Three items were moving through Mobile’s political conversation in the first week of March 2009. None of them was a full-blown story on its own. Together they said a good deal about the mood of the city.

Where is the mayor?

Mayor Sam Jones had been notably scarce around City Hall for several weeks, and the absence had begun to raise eyebrows.

The explanation offered by the mayor’s allies was straightforward: Jones had chosen the Mardi Gras period, when much of Mobile’s official business slows to accommodate the parades, to take an extended vacation. It is a defensible choice in a city where the civic calendar genuinely does bend around Carnival.

The explanation, however, did little to quiet the rumors, which had drifted toward speculation about an unscheduled departure. The chatter had reached a volume at which an official statement clarifying the situation seemed likely to be forthcoming, if only to put the matter to rest.

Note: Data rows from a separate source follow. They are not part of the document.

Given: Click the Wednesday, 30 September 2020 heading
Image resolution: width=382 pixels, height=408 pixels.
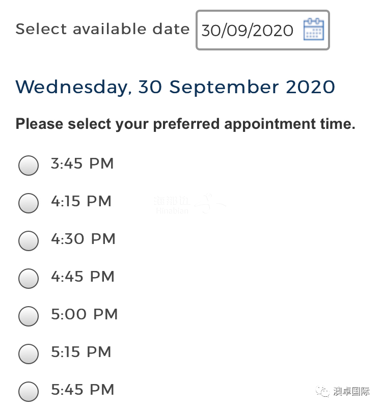Looking at the screenshot, I should [x=175, y=87].
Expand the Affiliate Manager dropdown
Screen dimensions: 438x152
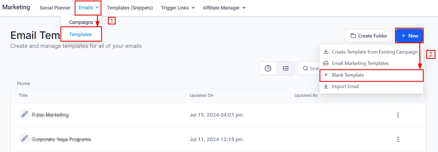[x=224, y=8]
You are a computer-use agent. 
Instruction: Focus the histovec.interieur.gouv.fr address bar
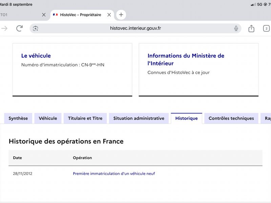point(135,28)
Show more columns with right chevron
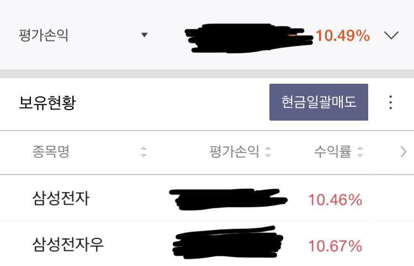 pos(403,152)
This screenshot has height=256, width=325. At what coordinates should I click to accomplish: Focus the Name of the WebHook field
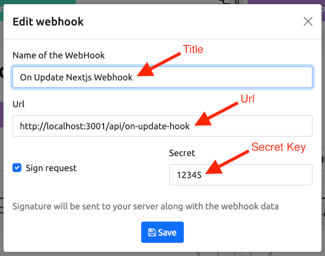[x=162, y=77]
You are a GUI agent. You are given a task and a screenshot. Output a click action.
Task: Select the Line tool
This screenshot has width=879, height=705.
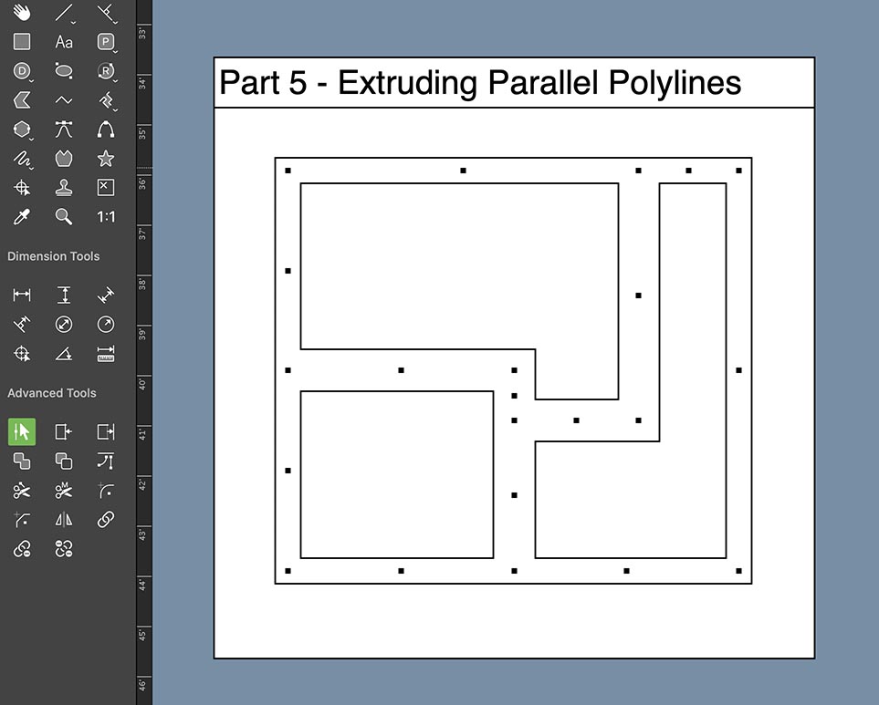click(x=63, y=13)

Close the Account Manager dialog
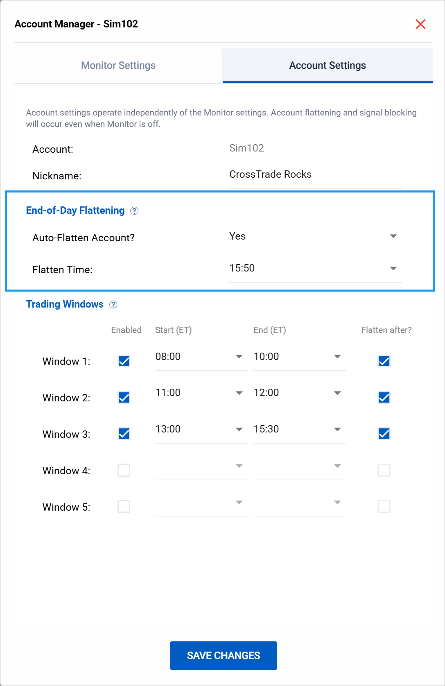(x=420, y=24)
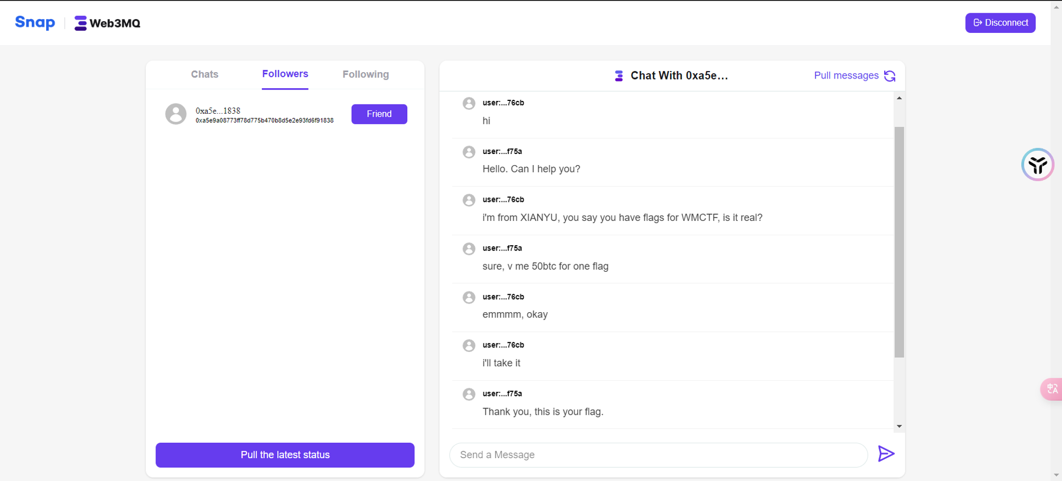Click the chat scrollbar down arrow
Viewport: 1062px width, 481px height.
[x=899, y=426]
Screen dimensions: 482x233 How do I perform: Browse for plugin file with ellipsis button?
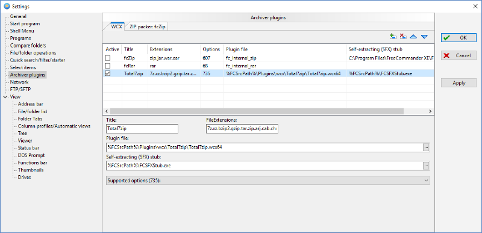click(426, 148)
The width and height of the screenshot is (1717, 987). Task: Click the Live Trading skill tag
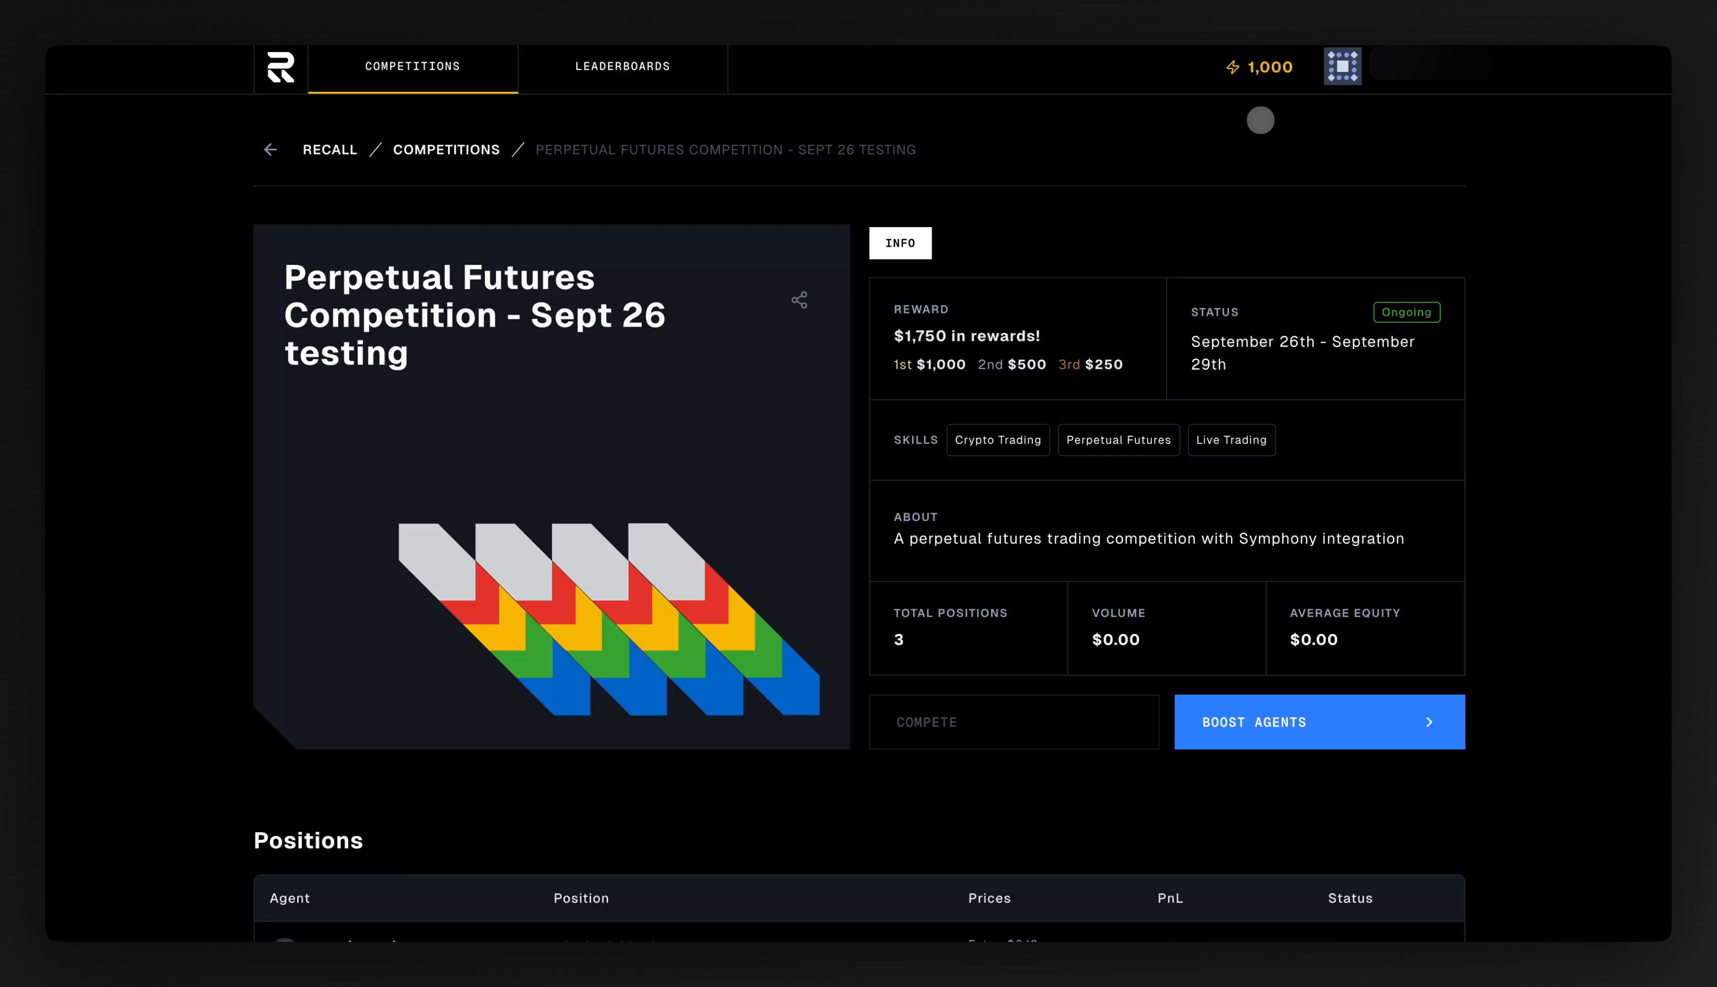click(1231, 440)
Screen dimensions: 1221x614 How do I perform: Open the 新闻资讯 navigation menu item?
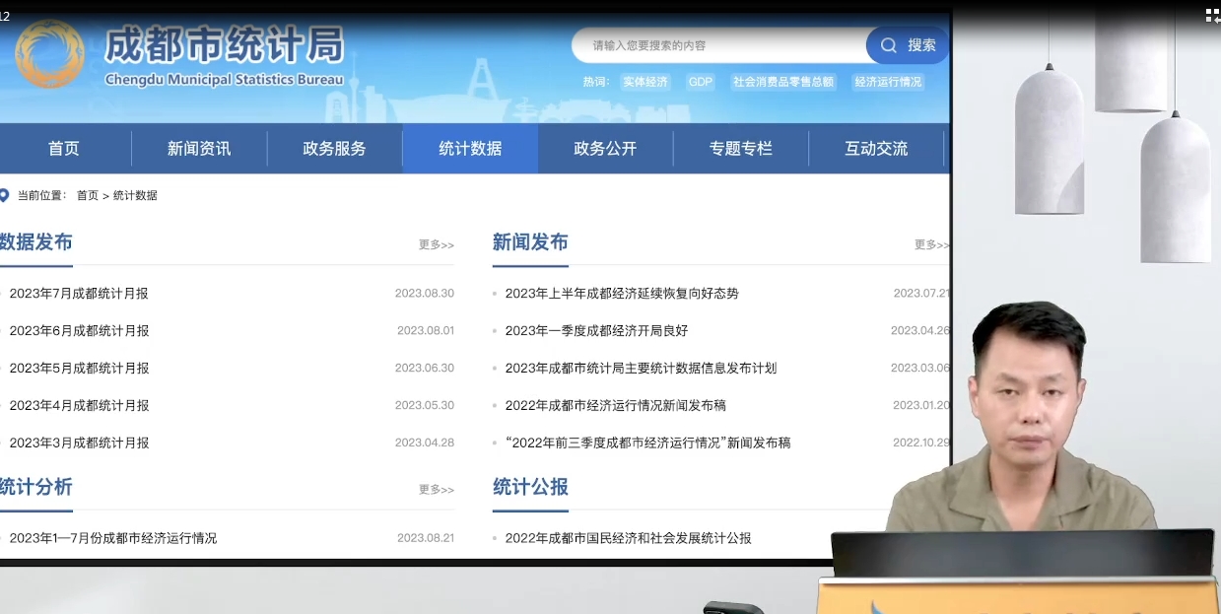tap(198, 148)
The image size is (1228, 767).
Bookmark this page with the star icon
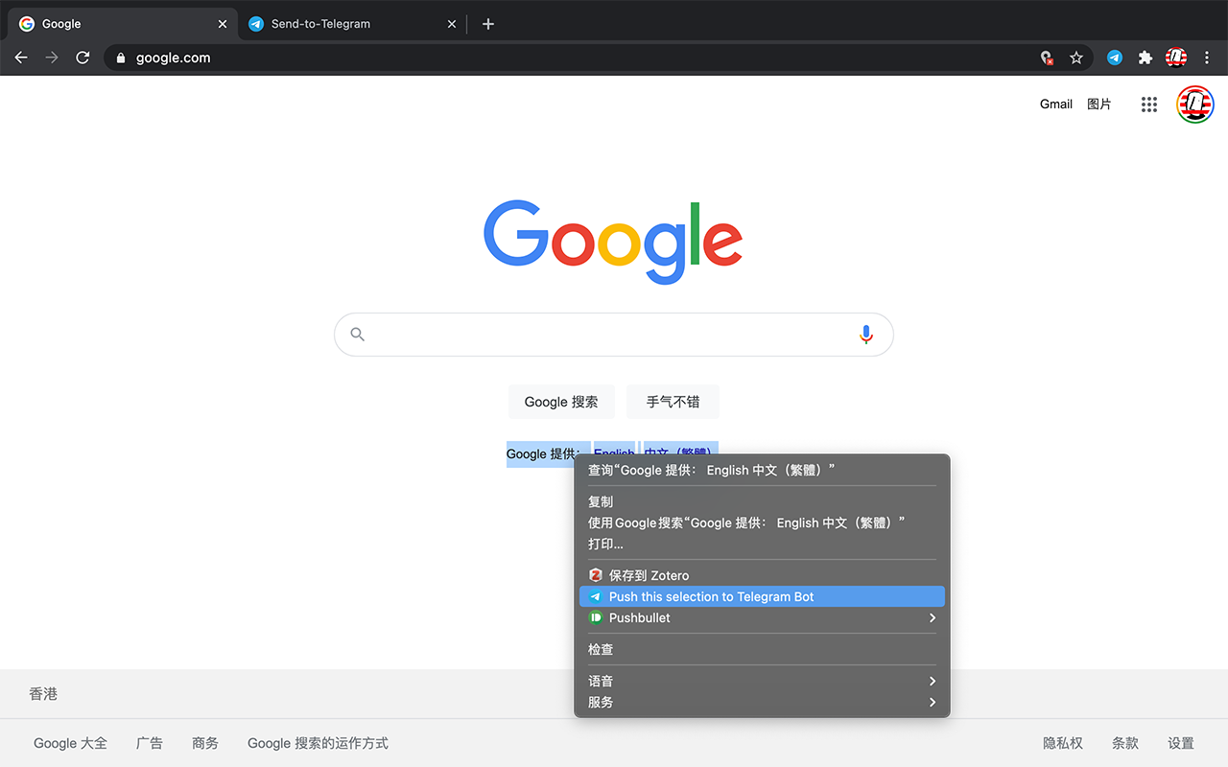click(x=1075, y=58)
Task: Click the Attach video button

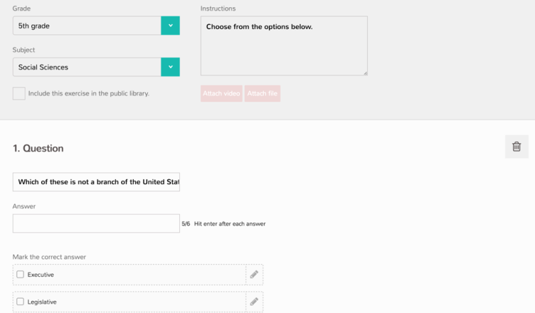Action: coord(221,93)
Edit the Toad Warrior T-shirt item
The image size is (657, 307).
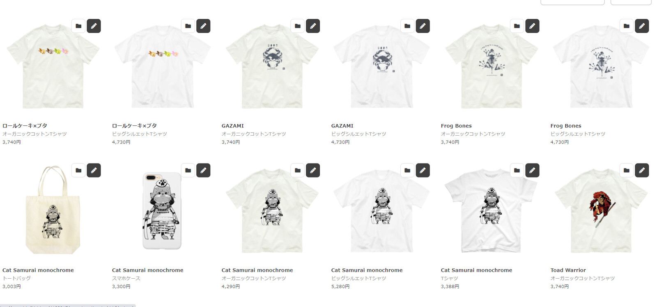pyautogui.click(x=642, y=170)
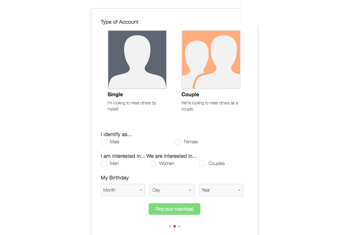The image size is (349, 235).
Task: Jump to the third pagination dot
Action: (179, 226)
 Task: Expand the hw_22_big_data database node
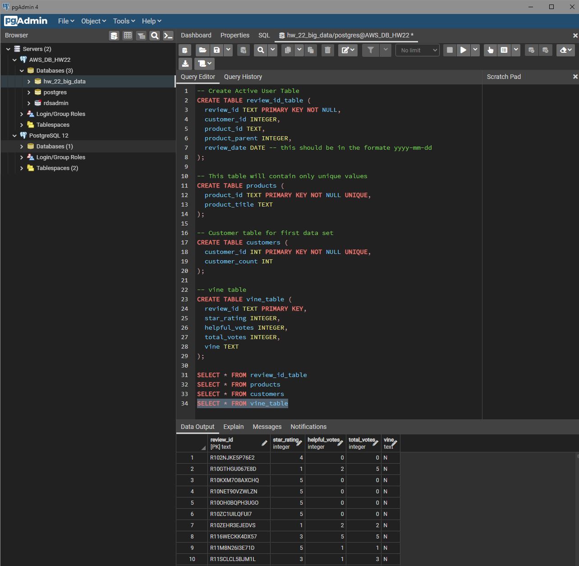click(x=29, y=82)
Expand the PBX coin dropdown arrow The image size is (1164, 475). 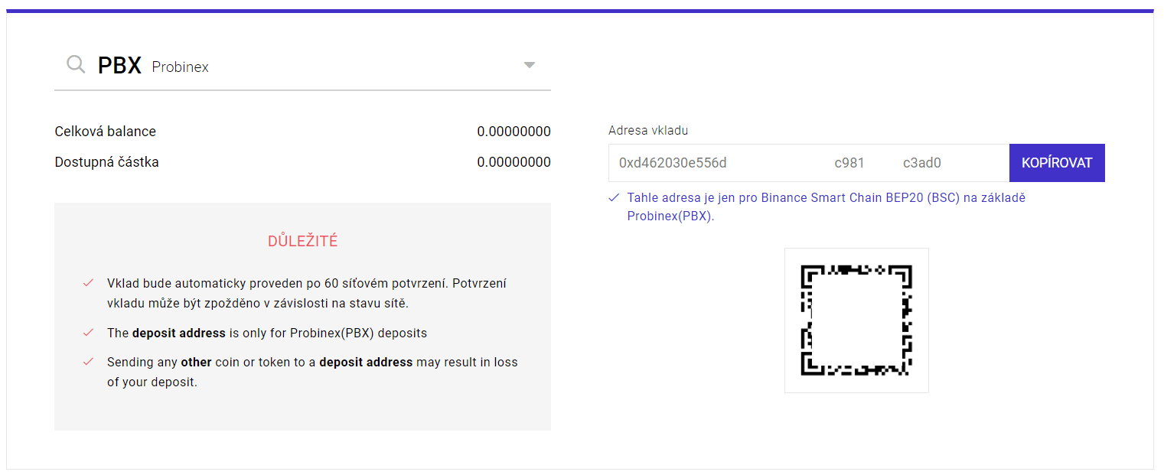click(x=529, y=66)
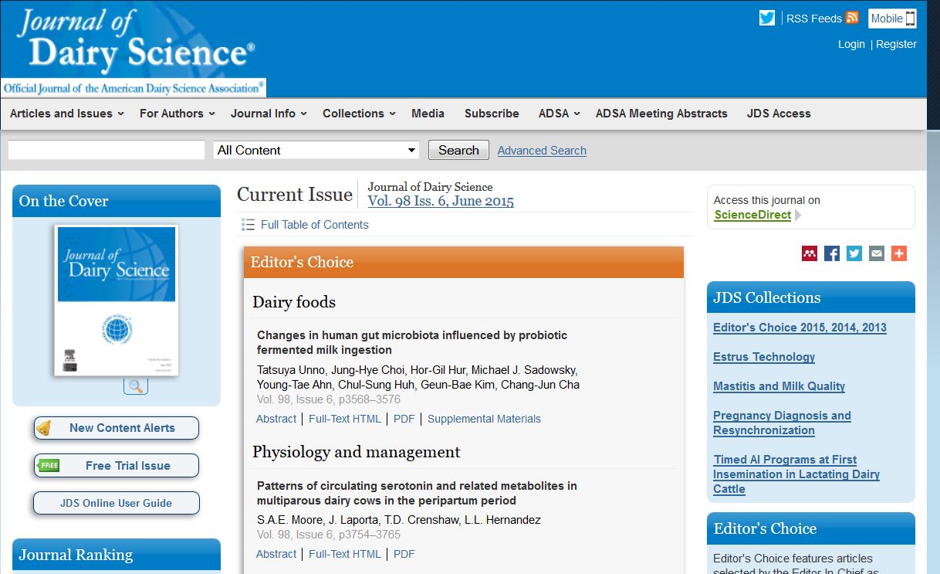Open the Collections dropdown menu

tap(359, 114)
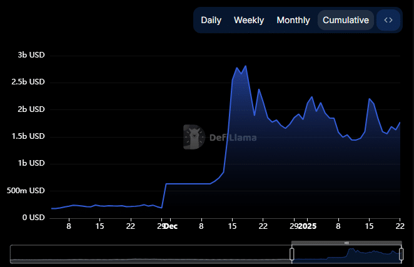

Jones, elected in 2005 as Mobile’s first African-American mayor, had governed through a period of considerable strain, including the budget fight over public financing for the Gulf Coast Classic and the recession that arrived with 2008. An extended absence at such a moment invites questions whether or not there is anything behind them, and in local politics the questions tend to expand to fill whatever silence is available.

The Thomas camp promises a reply

Allies of former Circuit Judge Herman Thomas signaled that a response to recent allegations against him should be expected in the coming weeks.

Thomas had been the subject of a detailed article in Lagniappe, and by early March his camp was letting it be known that silence would not be the strategy. The promised reply was described in terms that left little doubt about its intended force. “Think Enewetak,” said one ally — a reference to the Pacific atoll used in testing the hydrogen bomb.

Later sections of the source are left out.